Given instruction 1: In the Germania Mine page below, rewrite the stretch from "In April of" through "the waste dump.", swapping "ore dumps" for "ore piles".

-- Start of Passage --

Germania
Mine

Come Adit From Below!

GeoCache GC1G7DX

  Mining engineer Louis Weston Powell had an eye for copper properties, which led him from Bisbee to the area of Courtland. Acting as an agent of the Calumet and Arizona, he bought several properties, and arranged options and bonds on mineral rights. In all, he picked up 23 claims in the Courtland area.

In April of 1908, the Calumet and Arizona bonded the Germania claim from its owners, and it became the primary Courtland mine worked by the C & A. By January of 1909, the Germania shaft was down more than 300 feet. The find was so rich that the ore dumps were twice the size of the waste dump.

  By Summer 1909, the main shaft (pictured at left) had been dug to nearly 500 feet, at which point it encountered the same problem that all the area mines had: water, water, water. The pumps necessary to draw the water out of the shafts and tunnels at that depth needed a greater power supply. New boilers were brought in and installed, and the steam-driven pumps created enough suction to draw the water up and out of the mine shafts. For safety's sake, boilers were housed in their own buildings, with concrete floors. The concrete floor of the Germania's boiler building (picture at left) was shared with the April Fool mine, and can still be found across the creek to the southwest, near the April Fool mine shaft.

  There are three openings at the Germania mine: 1) the upper adit; 2) the main vertical shaft; and 3) the lower adit.  If you are standing at the GeoCache, then the opening you are looking at is the lowest of the three openings, called the "lower adit" (pronounced "add-it"). An adit was a horizontal tunnel which was used for ventilation or drainage. The middle opening (on the hill above you) is the main vertical shaft, which delivered miners to their tunnels and which also brought up buckets of ore. Just above the main shaft is a third opening, the upper adit, which in the Germania's case served as the entry for the ventilation blower. Air was blown into the Germania through the upper adit into all parts of the mine. There were multiple reasons for large-scale ventilation, some of them having to do with safety and comfort, and some of them to do with the way mining worked.

  Miners would be either single-jack (one man, holding both hammer and chisel), double-jack teams (one with the chisel and one (or two) men with hammers). Later, steam powered "widow-maker" drills were used. All three of these techniques were utilized to drill 1.5 inch holes in the rock, in a specific pattern, to a specific depth, and and at specific angles. Once the holes were drilled, sticks of dynamite were slipped into the holes, with different lengths of fuse precisely cut to create a particular blast timing pattern. Current-day people might think that a stick or two of dynamite would pulverize the rock and send it flying everywhere, but that's only true in the movies. In fact, the rock usually absorbs most of the shock, and the first dynamite blasts only cracked and shattered the rock in place. Thus, several carefully planned blasts were necessary to blow the ore out into the drift (tunnel) and make it retrievable.

-- End of Passage --
-- Start of Entries provided --

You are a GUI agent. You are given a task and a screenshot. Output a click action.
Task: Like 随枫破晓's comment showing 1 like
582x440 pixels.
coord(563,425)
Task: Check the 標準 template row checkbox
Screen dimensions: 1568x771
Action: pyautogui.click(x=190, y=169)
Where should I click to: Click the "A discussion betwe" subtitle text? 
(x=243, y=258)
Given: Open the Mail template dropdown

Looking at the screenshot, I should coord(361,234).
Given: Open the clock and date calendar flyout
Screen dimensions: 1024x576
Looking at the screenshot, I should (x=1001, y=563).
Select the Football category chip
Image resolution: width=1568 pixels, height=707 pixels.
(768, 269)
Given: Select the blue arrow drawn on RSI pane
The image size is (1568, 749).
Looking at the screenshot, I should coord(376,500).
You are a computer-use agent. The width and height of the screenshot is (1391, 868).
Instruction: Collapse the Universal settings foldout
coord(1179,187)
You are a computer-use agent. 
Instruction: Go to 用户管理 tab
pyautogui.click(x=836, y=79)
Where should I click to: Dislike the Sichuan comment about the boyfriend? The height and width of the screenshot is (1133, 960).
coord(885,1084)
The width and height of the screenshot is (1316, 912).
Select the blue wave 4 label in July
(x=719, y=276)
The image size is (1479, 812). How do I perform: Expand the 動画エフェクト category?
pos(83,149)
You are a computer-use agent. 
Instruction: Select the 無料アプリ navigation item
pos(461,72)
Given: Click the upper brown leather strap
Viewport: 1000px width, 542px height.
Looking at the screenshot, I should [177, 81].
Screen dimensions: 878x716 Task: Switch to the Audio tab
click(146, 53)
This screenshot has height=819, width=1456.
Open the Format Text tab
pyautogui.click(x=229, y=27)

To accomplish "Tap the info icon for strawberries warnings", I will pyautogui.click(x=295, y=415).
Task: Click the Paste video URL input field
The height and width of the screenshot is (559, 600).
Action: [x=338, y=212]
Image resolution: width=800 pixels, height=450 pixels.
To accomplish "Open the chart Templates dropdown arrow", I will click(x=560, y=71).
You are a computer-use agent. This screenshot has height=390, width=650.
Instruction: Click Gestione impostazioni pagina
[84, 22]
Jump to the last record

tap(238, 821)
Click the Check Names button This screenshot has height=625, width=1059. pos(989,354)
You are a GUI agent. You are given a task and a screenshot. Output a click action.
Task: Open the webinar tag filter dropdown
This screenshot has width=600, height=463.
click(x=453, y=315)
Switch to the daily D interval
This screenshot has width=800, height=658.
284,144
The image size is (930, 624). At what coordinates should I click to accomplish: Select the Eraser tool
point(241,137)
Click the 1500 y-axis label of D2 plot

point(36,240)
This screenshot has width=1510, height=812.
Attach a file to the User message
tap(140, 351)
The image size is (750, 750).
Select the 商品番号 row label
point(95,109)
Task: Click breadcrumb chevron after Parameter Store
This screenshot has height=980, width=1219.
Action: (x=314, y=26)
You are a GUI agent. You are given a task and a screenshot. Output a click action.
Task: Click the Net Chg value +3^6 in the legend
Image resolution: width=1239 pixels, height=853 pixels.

-- End of Entries provided --

Given instruction 2: Reproduce exactly the stretch of the records above from the line containing "Given: Click the upper brown leather strap" through the line containing "pyautogui.click(x=229, y=27)".

Complete response 1:
In April of 1908, the Calumet and Arizona bonded the Germania claim from its owners, and it became the primary Courtland mine worked by the C & A. By January of 1909, the Germania shaft was down more than 300 feet. The find was so rich that the ore piles were twice the size of the waste dump.

Complete response 2:
Given: Click the upper brown leather strap
Viewport: 1000px width, 542px height.
Looking at the screenshot, I should [177, 81].
Screen dimensions: 878x716 Task: Switch to the Audio tab
click(146, 53)
This screenshot has height=819, width=1456.
Open the Format Text tab
pyautogui.click(x=229, y=27)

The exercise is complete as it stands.